Ferner beobachtete die Demobeobachtung zwei Identitätsfeststellungen wegen Vorwürfen des Verstoßes gegen das Ordnungswidrigkeitengesetz bzw. das Versammlungsgesetz.

Die Polizeipräsenz war zwar, zumindest im Vergleich zu anderen der Demobeobachtung bekannten Polizeieinsätzen, nicht übermäßig, dennoch wurde durch eine dauerhafte Begleitung der Demonstration durch jeweils acht bis zehn Polizeifahrzeuge, sowohl vor, als auch hinter dem Aufzug und dem Blaulichteinsatz beim Überqueren der Carolabrücke, die Außenwahrnehmung des Protestes negativ beeinflusst.
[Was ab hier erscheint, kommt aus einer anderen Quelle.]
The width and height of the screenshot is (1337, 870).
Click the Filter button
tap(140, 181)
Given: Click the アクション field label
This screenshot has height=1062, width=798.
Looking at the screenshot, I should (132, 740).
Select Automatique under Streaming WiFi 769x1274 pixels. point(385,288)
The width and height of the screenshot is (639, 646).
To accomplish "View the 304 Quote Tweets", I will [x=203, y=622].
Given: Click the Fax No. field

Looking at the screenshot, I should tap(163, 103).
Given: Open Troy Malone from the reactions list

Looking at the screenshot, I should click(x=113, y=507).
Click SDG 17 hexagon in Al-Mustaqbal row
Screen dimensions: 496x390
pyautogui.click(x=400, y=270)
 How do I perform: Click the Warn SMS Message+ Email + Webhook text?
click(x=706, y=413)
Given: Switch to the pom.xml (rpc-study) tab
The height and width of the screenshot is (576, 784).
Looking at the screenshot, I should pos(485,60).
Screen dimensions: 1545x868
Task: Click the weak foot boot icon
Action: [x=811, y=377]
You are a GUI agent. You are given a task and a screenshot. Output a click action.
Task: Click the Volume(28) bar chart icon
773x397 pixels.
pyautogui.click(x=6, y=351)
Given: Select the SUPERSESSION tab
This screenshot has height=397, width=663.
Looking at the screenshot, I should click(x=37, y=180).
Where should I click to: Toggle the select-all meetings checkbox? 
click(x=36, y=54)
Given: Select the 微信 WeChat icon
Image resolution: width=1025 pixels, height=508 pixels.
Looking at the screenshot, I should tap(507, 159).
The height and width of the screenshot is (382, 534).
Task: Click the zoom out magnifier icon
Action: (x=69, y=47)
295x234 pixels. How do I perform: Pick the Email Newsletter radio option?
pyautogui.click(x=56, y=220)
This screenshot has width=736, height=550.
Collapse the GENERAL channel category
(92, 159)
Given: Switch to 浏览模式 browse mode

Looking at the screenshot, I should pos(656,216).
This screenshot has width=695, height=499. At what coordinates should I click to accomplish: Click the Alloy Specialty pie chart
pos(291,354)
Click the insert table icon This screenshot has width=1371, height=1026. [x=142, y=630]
Die Polizei war darüber hinaus auch mit Fahrzeugen in den Seiten- und Nebenstraßen präsent.

Auch wurde der Demobeobachtung von den Organisator*innen des Protests mitgeteilt, dass im Vorfeld der Demonstration im Rahmen einer „Allgemeinen Verkehrskontrolle“ eine Durchsuchung des LKWs des Bündnisses und eine Inaugenscheinnahme sämtlichen in diesem befindlichen Demonstrationsmaterials wie Transparente und Schilder durch die Polizei stattfand. Diese Vorfeldmaßnahme ist für die Teilnehmer*innen der Demonstration vor Ort nicht ersichtlich, setzt aber die Organisation der Demonstration unter Druck und behindert sie in einem weitreichenden Maße. Ferner wurden auch die Organisator*innen selbst, unter ihnen auch die*der Pressesprecher*in des Bündnisses, Maßnahmen unterzogen.